Mrs. Hopper looked around the room and then at her two distressed children, complaining about marital statuses, which were so far none. “Oh, please, calm down,” she said. “I’m only testing the waters to see if we really are meant for each other, because, hey, maybe your father will actually wake up some day. Who knows?”
But it still didn’t make sense to the children. They couldn’t understand how it would be okay to have their mother hanging out with another man while still having their father awake someday. They just understood it as their mother dumping their father and wanting to spend time with another man.
While they didn’t understand how this whole cycle worked, they did understand their distress, and Mrs. Hopper understood it too, all right. She couldn’t take her eyes off the two unhappy little children.
“I know how you’re feeling,” she said. “You’re just not used to change, that’s all. I wasn’t either when I was a little girl.”

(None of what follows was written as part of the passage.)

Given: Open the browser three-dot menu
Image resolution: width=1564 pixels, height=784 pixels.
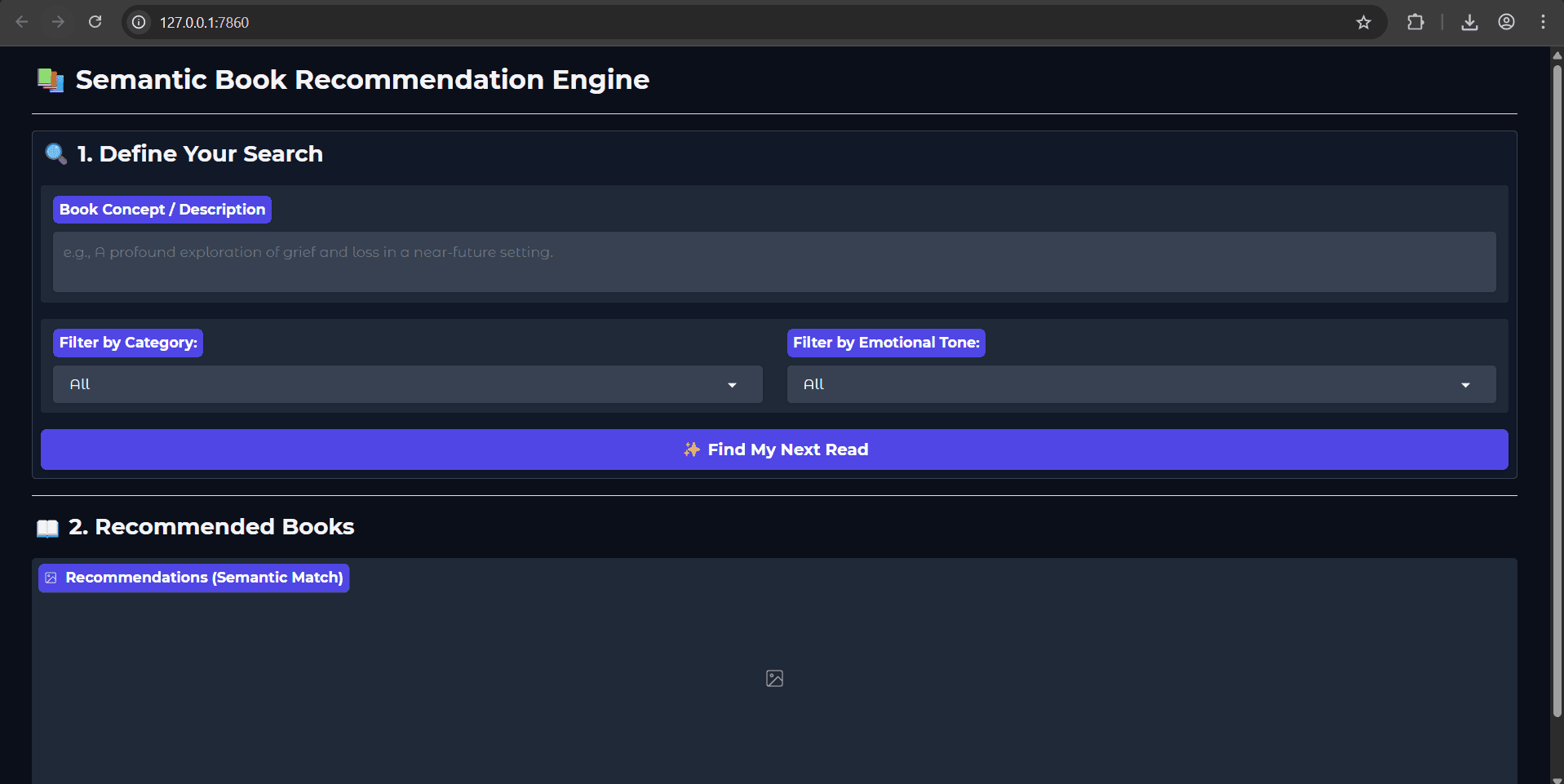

Diane sat up in her chair to prevent all of the blood in her body going to her head. “I feel like this is more than change, mom. I just can’t understand this, no matter how much you keep telling it to me. Love is complicated, and there’s just no way to fix that.”
“She’s right,” Jack agreed. “Love is very complicated, and I’m never going to fall in love with somebody. I’m going to stay in my own cottage all by myself all my life long.” He happily crossed his shoulders and grinned.
Mrs. Hopper and Diane couldn’t stop laughing after that. After they used some ten tissues to dry their tears, Diane sat cross-legged on the floor and said, “Oh, it feels good to laugh after all these years.”
“I agree,” said Mrs. Hopper. “I really needed that.”
However, the laugh was only experienced because Jack said something funny along the lines of love. And love was still complicated, and the two Hopper children were both stressed, anxious, confused, and weary, maybe all of those things mixed up together into one. Like an inside collage.
Mrs. Hopper was still eyeing her two children. She didn’t get to do that often because her children were always at school, but when they declared a June holiday for students, then Mrs. Hopper had some of her favorite people to spend time with.
“Tell you what,” she said, pulling out a dollar from her pocket. “Take this from me, and go buy yourselves one of those chili dogs from the June harvest. They taste really good. I think you need one.”
Jack and Diane happily accepted the offer to buy one and share it, because the latter said that sharing is always fun. Jack didn’t seem to agree too much, but he was hungry so he took it over nothing. The two delighted kids took the dollar and headed out the door to the June harvest.
・・・
“Mmm, that was just perfect,” said Diane as she took a sharing-sized bite of the chili dog. She was sitting on Jack’s lap, with her hands between his knees, even though it was a bit tiny for her. But she liked the feeling of it, so they stayed that way. She handed the morsel to Jack and he took a little bite next. They were taking turns taking bites of the chili dog until there was nothing left.
The chili dog was really what they needed that moment, that juicy, crispy, tender-cooked meat topped with little dollops of chili sprinkled with cheese. And the people at the June harvest were nice too, although a little too nice. They offered to give a free animal balloon to Jack, not knowing his precociousness, and they even said that they were such nice-looking kids that they could just take the chili dog free. They declined, of course, and paid with the dollar their mother gave them.